From February 01, 2022 to February 28, 2022
We may tune out - or stop noticing - the infrastructure and systems that most deeply shape our lives as individuals and societies. As we go about our daily routines, do we consider the structures in place that put power in our electrical sockets, food in our grocery stores, plastic in our consumables, or salts in our batteries?
As a photographer & visual anthropologist, when I started flying in small planes I was struck by how tiny our all-important lives looked from above, when moments ago the concerns of terrestrial life had seemed so all encompassing. Flying above my own town, I was shocked by how little I actually knew about the area that I had lived in for years - I drove around and explored on foot (or so I thought) - only to realize that all it took to keep a site out of view was something as insignificant as a 6 foot tall fence, a gate, or even nothing at all in many cases. From above, I could see massive caverns gauged into the earth by bulldozers, vast stretches of electrical lines, landfills sprawling across hilltops, and industrial plants belching into water sources. Much of this I had never noticed or given much thought to.
I became fascinated by capturing images of the infrastructure around my community and globally, visually investigating the infrastructure that surrounds us and exploring the human-made systems that define the foundations of our societies, cultures and economies. In this exploration I became mesmerized by both the human-made and natural patterns that emerged, and it is my goal to share this sense of awe and curiosity with others through these photos. This series was made between 2016-2021 in cities throughout the United States, Spain, Portugal, the Netherlands, & Belgium.

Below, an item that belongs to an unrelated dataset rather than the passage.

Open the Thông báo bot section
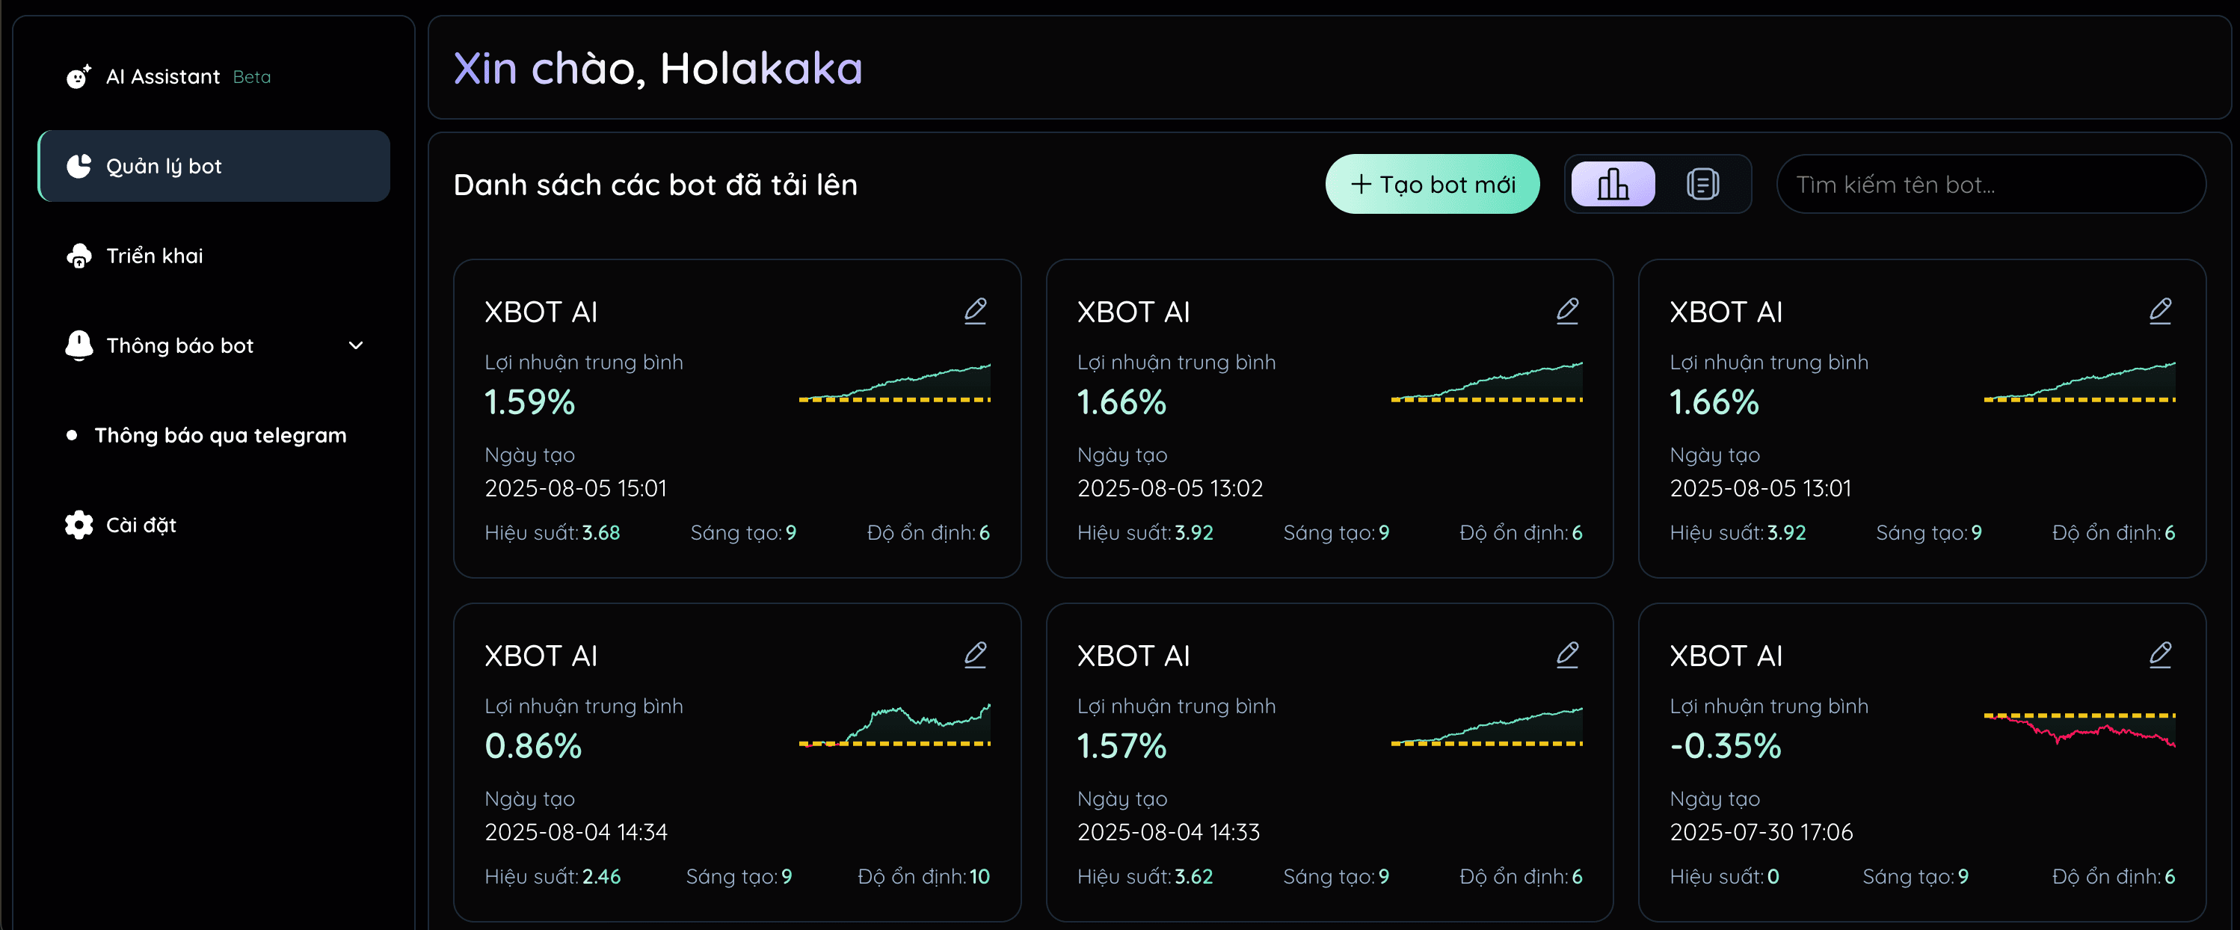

Curator: Sandrine Hermand-Grisel
Aya Okawa is an award-winning photographer and visual anthropologist. In her photos she tries to capture and share perspectives that we might not see in our everyday lives, exploring the greater connections between us as individuals, communities, elements of nature, and as brief moments within even greater, geological timescales. Her work often comes back to exploring themes of interdependence, systems and cycles.

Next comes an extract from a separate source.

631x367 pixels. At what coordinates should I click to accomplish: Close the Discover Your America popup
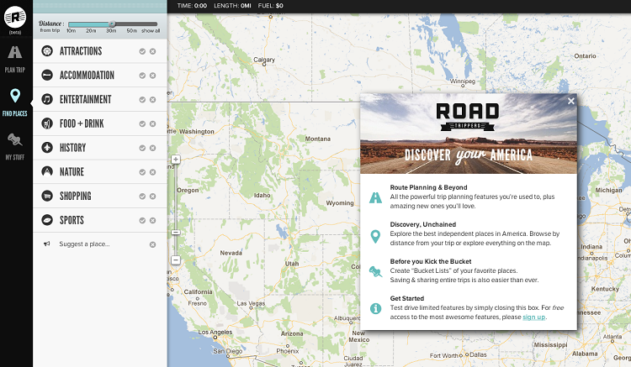pos(570,101)
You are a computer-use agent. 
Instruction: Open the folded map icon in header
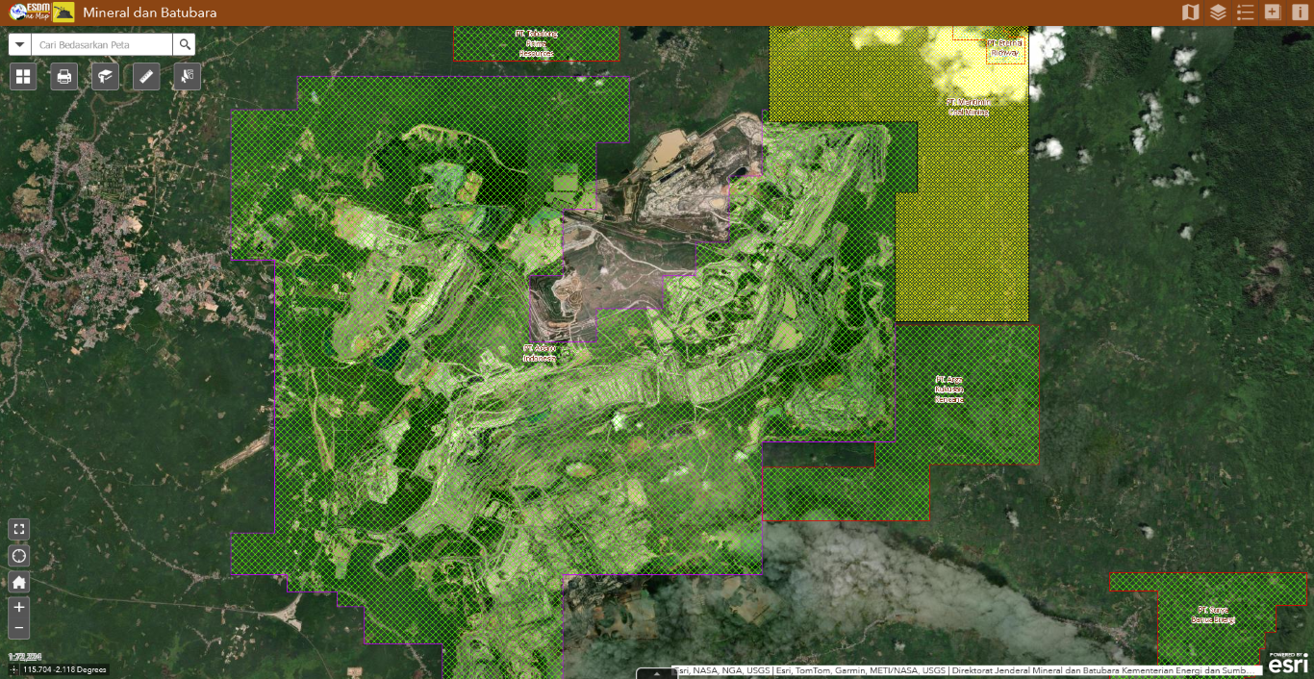pyautogui.click(x=1191, y=13)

Aya's work has been printed in the National Geographic Magazine, the National Geographic book, 'Spectacle,' Newsweek (Polksa), Natur, Open Skies Magazine, The Washington Post, The Daily Mail, The Guardian, National Geographic Travel, and National Geographic Traveller Magazine. In 2017 Aya was the Grand Prize winner of The Weather Channel, 'It's Amazing Out There' Photo Contest, and her photos have won recognition at the International Photo Awards, PDN, Tokyo International Foto Awards, PX3, The Big Picture, Smithsonian Magazine and the California Academy of Sciences. Her work is featured on the Samsung Frame TV in collaboration with Nava Contemporary.
Aya is passionate about exploring the natural world and supporting the regeneration of ecosystems and wild lands globally.